3.3  Asymptomatic and initial, mild infection
There is little direct evidence how monocytes and tissue macrophages contribute to asymptomatic infection, but their tissue distribution, receptor repertoire and secretory capacity are vital to viral resistance as well as dissemination. Acute macrophage antiviral and inflammatory responses determine the outcome of infection, together with other innate and adaptive host mechanisms. We outline evidence from clinical [20] and experimental observations from earlier [51] and current [20] coronavirus studies and consider the role of macrophages and monocytes in local and systemic infections, the antiviral and inflammatory response, resolution and complications.

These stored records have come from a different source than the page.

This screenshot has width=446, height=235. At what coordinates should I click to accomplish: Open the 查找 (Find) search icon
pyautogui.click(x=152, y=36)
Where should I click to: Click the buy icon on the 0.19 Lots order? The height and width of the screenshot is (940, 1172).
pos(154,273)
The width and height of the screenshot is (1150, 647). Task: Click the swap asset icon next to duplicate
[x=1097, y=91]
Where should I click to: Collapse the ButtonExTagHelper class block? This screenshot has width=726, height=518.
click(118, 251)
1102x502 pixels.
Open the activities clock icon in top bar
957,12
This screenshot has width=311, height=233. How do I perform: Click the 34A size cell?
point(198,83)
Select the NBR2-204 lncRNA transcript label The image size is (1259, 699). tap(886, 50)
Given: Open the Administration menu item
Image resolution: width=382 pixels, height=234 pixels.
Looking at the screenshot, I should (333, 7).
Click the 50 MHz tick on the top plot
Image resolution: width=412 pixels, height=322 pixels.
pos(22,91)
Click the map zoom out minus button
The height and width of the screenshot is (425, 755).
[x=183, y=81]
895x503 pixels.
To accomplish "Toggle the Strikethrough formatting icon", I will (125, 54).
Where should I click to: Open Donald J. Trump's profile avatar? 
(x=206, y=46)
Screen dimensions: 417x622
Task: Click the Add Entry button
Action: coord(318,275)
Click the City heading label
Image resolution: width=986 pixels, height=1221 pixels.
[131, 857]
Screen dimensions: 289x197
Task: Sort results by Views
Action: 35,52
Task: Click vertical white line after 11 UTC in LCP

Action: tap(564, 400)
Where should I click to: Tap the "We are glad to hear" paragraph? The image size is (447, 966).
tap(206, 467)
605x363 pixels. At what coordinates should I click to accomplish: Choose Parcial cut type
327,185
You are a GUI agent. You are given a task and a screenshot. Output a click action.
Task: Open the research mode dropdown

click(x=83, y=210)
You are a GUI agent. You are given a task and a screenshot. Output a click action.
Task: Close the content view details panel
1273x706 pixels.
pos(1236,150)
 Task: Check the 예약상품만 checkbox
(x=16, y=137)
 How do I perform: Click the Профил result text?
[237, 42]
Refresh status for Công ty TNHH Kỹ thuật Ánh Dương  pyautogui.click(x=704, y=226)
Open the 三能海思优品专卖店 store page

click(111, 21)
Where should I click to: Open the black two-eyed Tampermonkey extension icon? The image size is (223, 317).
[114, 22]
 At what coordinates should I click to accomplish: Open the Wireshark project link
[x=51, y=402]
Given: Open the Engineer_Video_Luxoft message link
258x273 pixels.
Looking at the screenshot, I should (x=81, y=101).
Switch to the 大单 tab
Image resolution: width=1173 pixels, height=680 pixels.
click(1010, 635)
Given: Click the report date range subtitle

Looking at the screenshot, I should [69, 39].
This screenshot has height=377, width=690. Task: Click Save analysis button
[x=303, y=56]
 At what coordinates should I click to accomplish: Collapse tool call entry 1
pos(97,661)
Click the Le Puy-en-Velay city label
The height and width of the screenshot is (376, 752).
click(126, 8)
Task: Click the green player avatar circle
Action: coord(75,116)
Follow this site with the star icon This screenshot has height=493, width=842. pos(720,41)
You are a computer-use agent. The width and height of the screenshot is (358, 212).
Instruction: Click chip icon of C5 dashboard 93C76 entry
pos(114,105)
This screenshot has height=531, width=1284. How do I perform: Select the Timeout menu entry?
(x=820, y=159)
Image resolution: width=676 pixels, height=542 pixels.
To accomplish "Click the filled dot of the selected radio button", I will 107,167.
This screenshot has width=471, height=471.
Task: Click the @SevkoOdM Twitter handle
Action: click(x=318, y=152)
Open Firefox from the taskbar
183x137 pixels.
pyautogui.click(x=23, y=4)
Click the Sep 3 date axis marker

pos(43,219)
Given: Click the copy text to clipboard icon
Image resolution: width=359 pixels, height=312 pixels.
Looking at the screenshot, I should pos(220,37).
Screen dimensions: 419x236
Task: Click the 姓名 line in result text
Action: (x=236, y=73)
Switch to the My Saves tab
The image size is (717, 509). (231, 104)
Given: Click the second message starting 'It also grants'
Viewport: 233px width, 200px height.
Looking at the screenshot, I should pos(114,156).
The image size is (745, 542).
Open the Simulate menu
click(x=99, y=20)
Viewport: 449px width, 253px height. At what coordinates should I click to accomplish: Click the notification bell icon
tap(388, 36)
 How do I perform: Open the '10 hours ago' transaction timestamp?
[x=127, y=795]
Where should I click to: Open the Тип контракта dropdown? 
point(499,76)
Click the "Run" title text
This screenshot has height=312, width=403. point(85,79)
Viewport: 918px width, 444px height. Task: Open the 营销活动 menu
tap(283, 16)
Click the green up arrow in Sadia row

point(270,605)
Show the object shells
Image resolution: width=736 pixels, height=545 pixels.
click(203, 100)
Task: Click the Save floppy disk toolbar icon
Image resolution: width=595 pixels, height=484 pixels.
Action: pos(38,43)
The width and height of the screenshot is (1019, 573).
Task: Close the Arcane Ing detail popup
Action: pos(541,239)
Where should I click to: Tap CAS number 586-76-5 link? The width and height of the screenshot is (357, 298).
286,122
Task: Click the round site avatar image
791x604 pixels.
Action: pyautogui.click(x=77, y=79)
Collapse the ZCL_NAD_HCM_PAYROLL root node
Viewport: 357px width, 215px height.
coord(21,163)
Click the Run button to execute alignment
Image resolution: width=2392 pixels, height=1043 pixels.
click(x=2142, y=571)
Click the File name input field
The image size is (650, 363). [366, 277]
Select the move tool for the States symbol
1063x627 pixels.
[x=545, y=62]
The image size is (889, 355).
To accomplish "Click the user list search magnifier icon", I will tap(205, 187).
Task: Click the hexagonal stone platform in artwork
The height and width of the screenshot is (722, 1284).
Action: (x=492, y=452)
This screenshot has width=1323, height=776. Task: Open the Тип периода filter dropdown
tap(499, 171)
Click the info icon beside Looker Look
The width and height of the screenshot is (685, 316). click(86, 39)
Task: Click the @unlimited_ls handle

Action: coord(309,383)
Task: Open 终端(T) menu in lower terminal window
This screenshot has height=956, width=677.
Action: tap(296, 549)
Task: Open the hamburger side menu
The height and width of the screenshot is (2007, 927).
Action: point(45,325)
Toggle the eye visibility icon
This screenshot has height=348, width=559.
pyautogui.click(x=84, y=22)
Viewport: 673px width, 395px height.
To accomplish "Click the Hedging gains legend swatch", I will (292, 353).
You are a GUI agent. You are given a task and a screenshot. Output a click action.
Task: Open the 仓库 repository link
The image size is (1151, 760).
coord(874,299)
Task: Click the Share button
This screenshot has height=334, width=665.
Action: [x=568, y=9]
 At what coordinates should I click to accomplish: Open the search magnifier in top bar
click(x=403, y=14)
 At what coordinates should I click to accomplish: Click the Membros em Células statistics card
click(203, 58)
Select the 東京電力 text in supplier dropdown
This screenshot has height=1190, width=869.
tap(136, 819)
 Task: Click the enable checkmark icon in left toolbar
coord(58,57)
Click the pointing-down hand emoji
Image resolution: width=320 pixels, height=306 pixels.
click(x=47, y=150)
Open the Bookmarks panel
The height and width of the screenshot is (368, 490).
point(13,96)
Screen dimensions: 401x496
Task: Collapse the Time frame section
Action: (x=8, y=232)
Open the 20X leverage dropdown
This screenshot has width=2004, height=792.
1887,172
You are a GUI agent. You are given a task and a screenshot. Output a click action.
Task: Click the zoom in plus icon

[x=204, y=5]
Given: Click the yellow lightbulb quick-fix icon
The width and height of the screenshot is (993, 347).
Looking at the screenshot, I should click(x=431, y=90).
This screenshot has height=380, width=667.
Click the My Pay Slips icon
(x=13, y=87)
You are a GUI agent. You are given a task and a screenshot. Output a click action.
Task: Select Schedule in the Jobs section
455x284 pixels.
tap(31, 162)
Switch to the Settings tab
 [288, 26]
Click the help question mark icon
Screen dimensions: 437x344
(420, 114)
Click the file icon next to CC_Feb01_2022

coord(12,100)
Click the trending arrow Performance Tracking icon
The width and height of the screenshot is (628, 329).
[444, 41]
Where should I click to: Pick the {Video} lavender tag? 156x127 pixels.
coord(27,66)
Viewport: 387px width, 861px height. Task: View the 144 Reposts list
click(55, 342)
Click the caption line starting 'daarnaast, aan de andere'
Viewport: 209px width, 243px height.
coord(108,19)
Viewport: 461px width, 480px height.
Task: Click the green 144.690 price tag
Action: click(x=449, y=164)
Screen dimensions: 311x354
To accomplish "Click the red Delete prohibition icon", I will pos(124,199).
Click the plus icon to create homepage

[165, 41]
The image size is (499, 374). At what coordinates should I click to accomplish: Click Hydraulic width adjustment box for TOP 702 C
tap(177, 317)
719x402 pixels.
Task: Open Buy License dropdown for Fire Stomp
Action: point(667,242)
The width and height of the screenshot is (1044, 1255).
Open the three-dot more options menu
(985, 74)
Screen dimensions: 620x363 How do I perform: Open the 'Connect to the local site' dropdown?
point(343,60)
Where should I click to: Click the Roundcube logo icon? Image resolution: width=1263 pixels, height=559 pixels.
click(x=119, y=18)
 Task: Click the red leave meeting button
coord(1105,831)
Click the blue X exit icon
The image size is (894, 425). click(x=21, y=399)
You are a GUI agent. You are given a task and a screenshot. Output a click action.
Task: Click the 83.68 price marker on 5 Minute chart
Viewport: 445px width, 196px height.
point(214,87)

Most COVID-19 infections follow droplet inhalation and upper respiratory airway infection, which can be asymptomatic or mild, depending on mucosal immunity and IgA protection. Nasopharyngeal epithelium expresses ACE2 and is an early target for infection. Even if local tissue macrophages do not express ACE2 receptors and are not directly infected, they play a role in inflammatory cytokine responses to infected cells through surface, endosomal and cytosolic receptors and secretion of IL-1 family members [52] and antiviral interferons (IFNs). Monocytes, dendritic cells and tissue macrophages can bind virus through lectin-like receptors such as CD169 [53], for transport to regional lymph nodes. Delivery of virus droplets to the lower respiratory tract leads to infection of ACE2+ alveolar epithelium and capillary endothelium. Detection of intracellular RNA in alveolar macrophages could result from uptake of infected epithelial and endothelial cell debris rather than active infection. Single cell mRNA studies of bronchoalveolar lavage in COVID-19, have confirmed the recruitment of inflammatory monocytes as well as the presence of reactive alveolar macrophages in lung [17,18].
Several common symptoms of early infection can be the indirect result of epithelial cell necrosis by viral infection mediated by ACE2 and/or other co-receptors, such as transmembrane protease serine 2, (TMPRSS2) [13]. Uptake of virus or epithelial cell debris by lung macrophages can initiate inflammasome activation by P2RX7 and release IL-1β, Type1 IFN, IL-6 and TNF [3], contributing to fever, pain, lethargy and headache. Raised levels of C-reactive protein (CRP), induced in hepatocytes by IL-6, are acute phase, plasma biomarkers of COVID-19. Other macrophage products include chemokines such as IL-8 (CXCL8) and MCP-1 (CCL2), recruiting abundant PMN and monocytes to sites of infection. Through viraemia COVID-19 reaches systemic organs such as heart, gut, brain and kidney, which contain resident and recruited macrophage populations; these contribute to local, specialised dysfunctions, such as myocarditis and cardiac arrhythmia, following interactions of macrophages and infected cardiomyocytes [54]. Intravascular coagulation [3,24] promotes dissemination of microthrombi-emboli to lungs, heart and brain, and fibrin degradation d-dimers appear in blood. This is evidence of early resolution, enhanced by the generation of antiviral IgM and IgG.
We have little understanding of the innate and adaptive mechanisms that fail to clear local viral infection and at what stage IFN [55,56], other pro-inflammatory [57] and haematopoietic responses become dysregulated in blood monocytes [58]. Together with compromised lung oxygenation, this can lead to systemic immune and vascular dysfunctions. A syndrome of mild infection in younger subjects gives rise to chilblain-like inflammation in toes and fingers [59]. The uncommon multisystem Kawasaki-like inflammatory syndrome of children results from atypical immune responses to COVID-19 [60,61]. This involves anti-viral antibody, systemic vasculitis affecting heart rather than lung, and can respond to corticosteroids. Apart from platelet activation, mononuclear phagocytes are known to produce tissue factor and other procoagulants [62], Factors 5 and 13; fibrinolysis by vascular endothelium and inflammatory macrophages [63] is mediated by secretion of urokinase, which cleaves plasminogen to plasmin; its activity is regulated by inhibitors in plasma, such as alpha2 macroglobulin. Anticoagulants and intranasal or inhaled Type1 IFN may be useful inhibitors of thrombosis and local viral infection, limiting progression to more severe infection.